__TEXT BLOCK__:
___
I found the central axioms of my life expressed in the works of Ralph Waldo Emerson and Henry David Thoreau. In his essay Self Reliance Emerson wrote: “Accept the place the divine providence has found for you, the society of your contemporaries, the connection of events. Great men have always done so.” In his “A Week on the Concord and Merrimack Rivers” Thoreau opined that a perceptive person could see the depth of the greatest ocean in the smallest stream, and the essence of the mightiest forest in the smallest wood.
I’ve been to 46 states, 9 countries, and 3 continents, I’ve lived for six years in places other than Springfield and seen marvelous things, met interesting people, and gotten to know wonderful traditions from distant cultures.
Notwithstanding, I will never understand how it is that people can exchange their own hometowns for another.
I’ve met children who can play the violin far better than my children can, but never been tempted to abandon my own daughters. I’ve met women who cook better than my mother, but I don’t show up at their house for Thanksgiving. I’ve known men more intellectual than my own father, I don’t call them “Dad”. It simply does not matter to me how stunning the art collection of the Prado is, the Springfield Museums are my museums, ditto the beautiful streets of Beacon Hill to Mattoon Street, Central Park to Forest Park, and Carnegie Hall to Symphony Hall.
It was only when I went to Spain for the first time, and spent two years living in Andalucía, that I learned that there are places in the world where this sentiment is broadly felt. In Spain it seems as though every city and every town has the loyalty of its residents.
___
__INFORMATION PROVIDED__:
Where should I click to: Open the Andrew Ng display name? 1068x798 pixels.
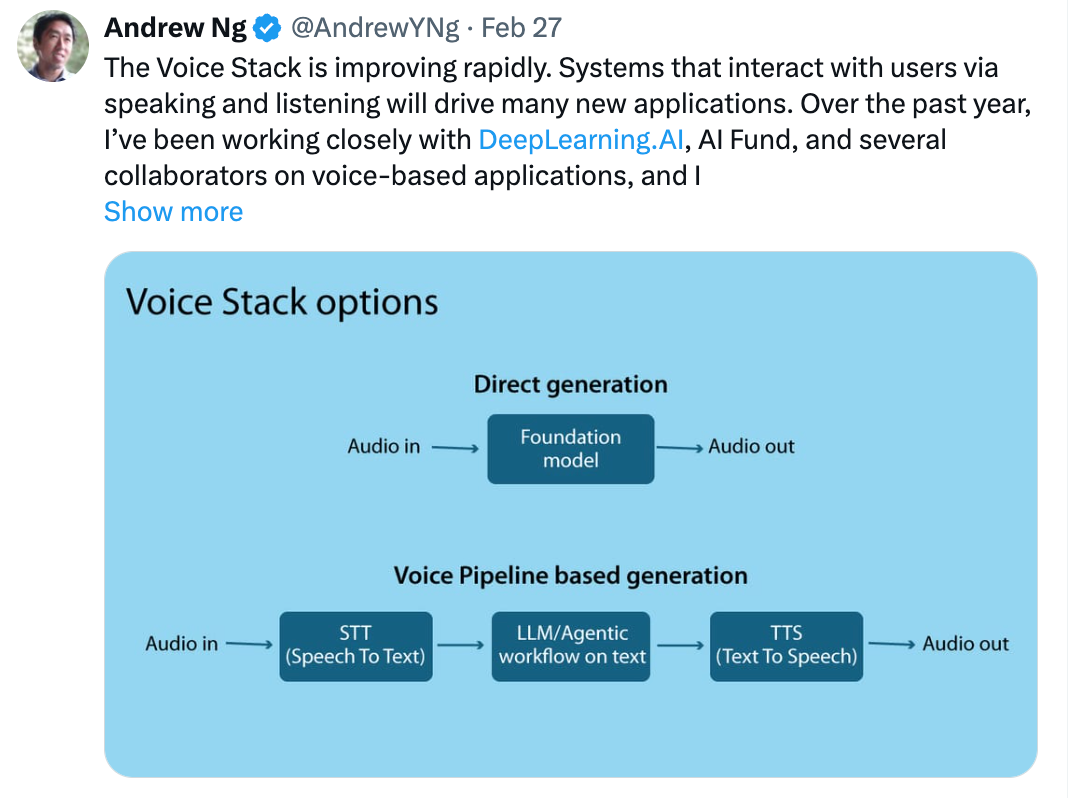click(x=175, y=28)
___
__REQUEST A__:
List the well-known places that the essay on hometown loyalty holds up as less important to the writer than their own local counterparts.
__REQUEST B__:
In the essay on hometown loyalty, how long did the writer live in Andalucía?

__TASK RESULT A__:
- The Prado
- Beacon Hill
- Central Park
- Carnegie Hall

__TASK RESULT B__:
Two years.